- WORK ORDER
For every line in the data below that contains "This", copy the line.
**** AVAILABLE DATA ****
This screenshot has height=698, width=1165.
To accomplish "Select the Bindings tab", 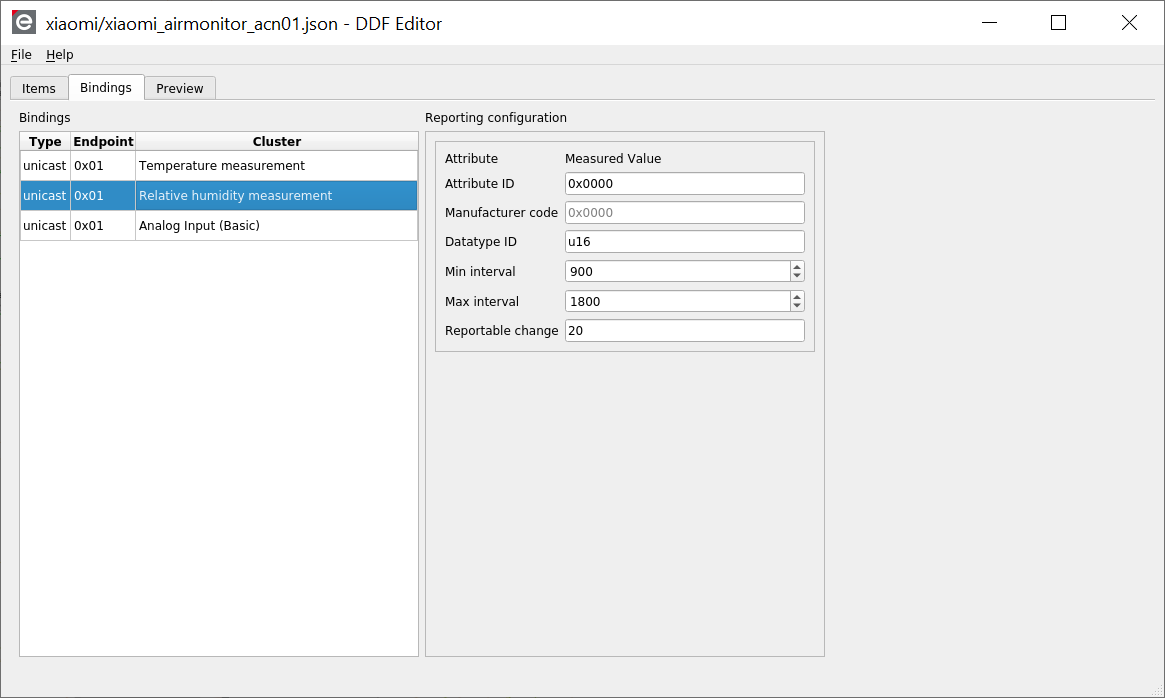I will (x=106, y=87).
****
**** AVAILABLE DATA ****
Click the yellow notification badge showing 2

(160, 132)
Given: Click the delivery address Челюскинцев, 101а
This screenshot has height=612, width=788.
****
- WRITTEN ANSWER
This screenshot has height=698, width=1165.
This screenshot has height=612, width=788.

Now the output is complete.